An aura equal to that of the Matterhorn

Owing to its familiar and lofty position in the landscape, Mont Blanc holds an attraction or fascination for the inhabitants of the arc of Lake Geneva comparable with that of the Matterhorn’s aura. “From the shore you see how high this place is, as if it belongs to another world,” says Yoann Burkhalter. Passe Montagne, the guide company he works with, never fails to feature this climb in its itinerary. “We highlight Mont Blanc in the same way as the Matterhorn because it represents a milestone in a mountaineer’s career,” explains the young guide. Preparation for climbing this mountain is often undertaken in Switzerland. “Typical preparation is climbing to the French Albert Premier hut, before carrying on to sleep on the Swiss side in the Trient hut, doing a climb in the area, for example the Aiguille du Tour,” explains Jérôme Terrettaz. The Swiss certainly do not claim Mont Blanc as one of their own 4,000-metre peaks.

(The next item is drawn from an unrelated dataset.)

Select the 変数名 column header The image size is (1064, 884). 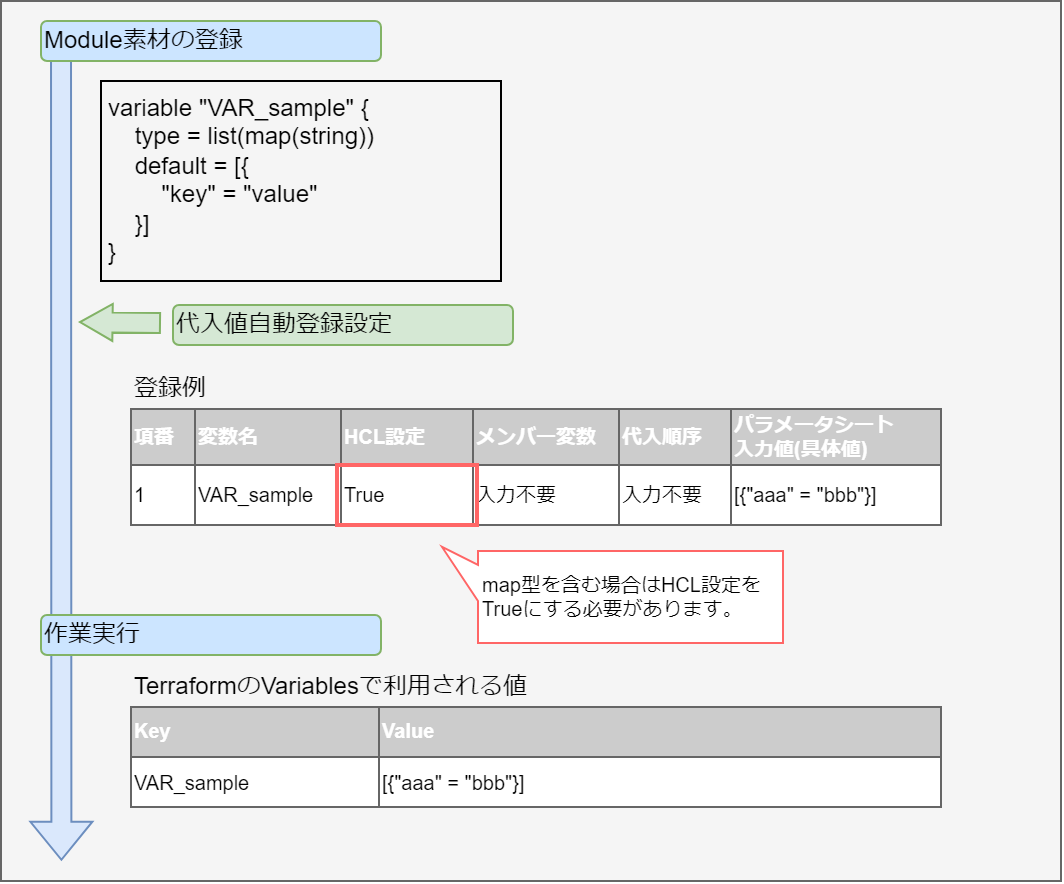point(267,437)
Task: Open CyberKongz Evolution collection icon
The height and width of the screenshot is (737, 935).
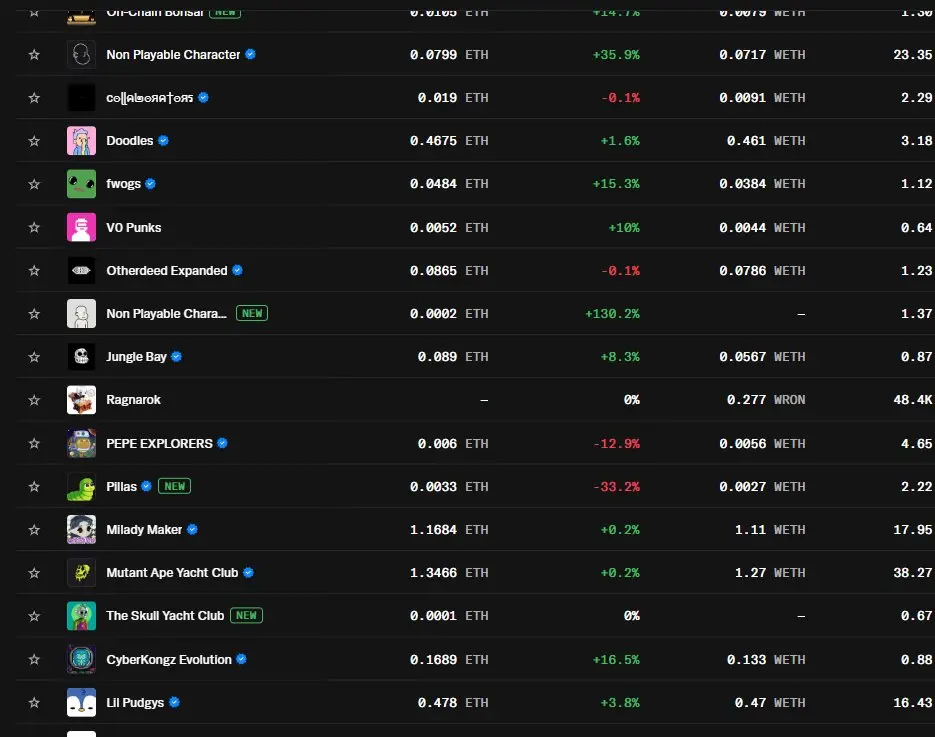Action: click(81, 659)
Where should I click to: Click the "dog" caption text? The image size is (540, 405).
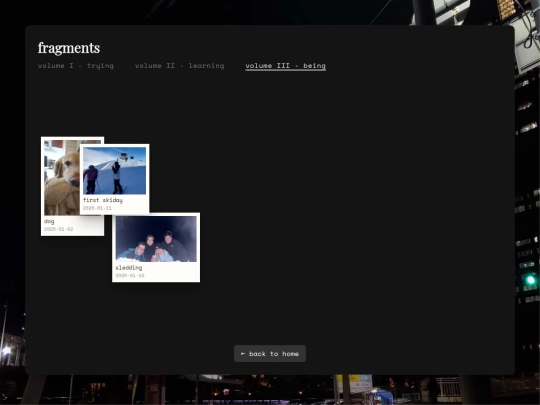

They are not like the Italians who believe the Italian-French border passes through the summit while the French contend that it belongs entirely to them. “The Swiss maps see it in the same way but the Italian ones do not,” points out Burkhalter. Map or not, Mont Blanc is part of the Swiss imagination.

In the specialist mountaineering shops in French-speaking Switzerland, it is a big part of business. “In summer people set off on this ascent every two to three days,” says Nicolas Fouchereau, manager of Passe Montagne in Geneva. The store hires out between 40 and 50 sets of equipment a year for Mont Blanc – consisting of an ice axe, helmet, crampons and boots. Some customers opt to kit themselves out from head to toe and novices are not uncommon. That is the paradox of this mountain – it is easy to access thanks to the Mont Blanc Tramway and is close to Switzerland, attracting vast numbers of people, some of whom do not have the ability to accomplish an ascent deemed technically straightforward but nevertheless not always easy to complete. “Of all those who fail, one third do not reach the summit for physical reasons, one third due to a lack of training or acclimatisation and the final third because of the weather conditions,” explains the French guide Daniel Traber, who has been involved in rescue missions in the mountains for 20 years. “It’s crazy to think that Mont Blanc can be climbed in a day (editorial note: departing from the Aiguille du Midi) thanks to cable cars, while just the ascent to the Dent Blanche hut takes six hours,” states Terrettaz. When he meets French guides on this Swiss peak, they tell them they find it “enjoyable and quiet”. Burkhalter dubs the Goûter the “Gotthard Tunnel of mountaineering”, without denying either the beauty or legendary nature of this ascent. Its importance in the sport’s history should not be overlooked either. “It was Gaston Rebuffat (editor’s note: a famous French mountaineer) who said that de Saussure had invented mountaineering by gazing at Mont Blanc from Geneva. This mountain appealed to the scientist. It inspired a fascination which has driven many other discoveries.”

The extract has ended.